Er kam, spielte und gewann die Herzen des Publikums. Lang Lang interpretierte am Karfreitag an den Interlaken Classics Camille Saint-Saëns‘ 2. Klavierkonzert auf seine unverkennbare brillante Weise.

Kommt er, kommt er nicht? Er kommt, doch anstelle von Beethoven spielt er Saint-Saëns. Darf er das einfach so? Er darf. Und wie! Das Publikum ist begeistert. Doch alles schön der Reihe nach.
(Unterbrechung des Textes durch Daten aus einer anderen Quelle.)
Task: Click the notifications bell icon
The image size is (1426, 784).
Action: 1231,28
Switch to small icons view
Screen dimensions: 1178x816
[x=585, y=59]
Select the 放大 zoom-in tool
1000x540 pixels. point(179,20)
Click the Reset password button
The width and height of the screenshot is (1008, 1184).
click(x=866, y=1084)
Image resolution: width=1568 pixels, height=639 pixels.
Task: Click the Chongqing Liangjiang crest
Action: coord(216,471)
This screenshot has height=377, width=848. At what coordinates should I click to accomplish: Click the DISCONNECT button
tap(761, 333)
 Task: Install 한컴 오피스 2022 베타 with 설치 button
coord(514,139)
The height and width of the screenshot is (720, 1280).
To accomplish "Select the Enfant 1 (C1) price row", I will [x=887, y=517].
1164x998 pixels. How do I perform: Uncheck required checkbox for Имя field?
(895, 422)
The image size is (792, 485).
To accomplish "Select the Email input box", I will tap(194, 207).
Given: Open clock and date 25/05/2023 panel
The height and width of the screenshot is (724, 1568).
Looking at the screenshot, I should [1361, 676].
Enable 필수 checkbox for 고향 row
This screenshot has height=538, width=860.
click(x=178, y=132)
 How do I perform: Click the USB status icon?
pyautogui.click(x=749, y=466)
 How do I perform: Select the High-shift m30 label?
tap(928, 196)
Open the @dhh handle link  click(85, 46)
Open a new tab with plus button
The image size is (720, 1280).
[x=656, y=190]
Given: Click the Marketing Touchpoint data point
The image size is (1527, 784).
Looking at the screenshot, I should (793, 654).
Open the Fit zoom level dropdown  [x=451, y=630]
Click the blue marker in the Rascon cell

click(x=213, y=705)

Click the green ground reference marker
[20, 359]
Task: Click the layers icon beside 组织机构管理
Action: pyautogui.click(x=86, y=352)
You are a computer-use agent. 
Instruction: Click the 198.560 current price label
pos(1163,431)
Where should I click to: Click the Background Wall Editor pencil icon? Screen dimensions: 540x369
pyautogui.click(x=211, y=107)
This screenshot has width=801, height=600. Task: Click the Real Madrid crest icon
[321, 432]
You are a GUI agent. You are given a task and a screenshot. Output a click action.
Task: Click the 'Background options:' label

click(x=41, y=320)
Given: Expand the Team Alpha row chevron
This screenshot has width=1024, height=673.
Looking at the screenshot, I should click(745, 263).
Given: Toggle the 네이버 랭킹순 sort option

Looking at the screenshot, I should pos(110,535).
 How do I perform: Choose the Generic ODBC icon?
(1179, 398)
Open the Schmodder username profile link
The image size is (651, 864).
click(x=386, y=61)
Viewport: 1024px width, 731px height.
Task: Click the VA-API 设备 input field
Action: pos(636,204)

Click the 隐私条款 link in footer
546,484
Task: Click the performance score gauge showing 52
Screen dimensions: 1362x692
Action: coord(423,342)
Zakhar Bron, Vater der Interlaken Classics, erfolgreicher russischer Musikpädagoge, Violinist und Dirigent, präsentiert sein Zakhar Bron Festival Orchestra, das jedes Jahr neu zusammengesetzt wird und wohl deshalb bei Beethovens Ouvertüre zu Goethes Trauerspiel „Egmont“ nicht ganz zu überzeugen vermag. Die Einsätze der Bläser wirken zu wenig präzis, zu zaghaft die leisen Streicher-Passagen des vielgehörten und beliebten Stücks. Erst in den Forti-Stellen stellt das gut fünfzigköpfige internationale, motivierte Ensemble junger Musiker sein Können als Klangkörper unter Beweis.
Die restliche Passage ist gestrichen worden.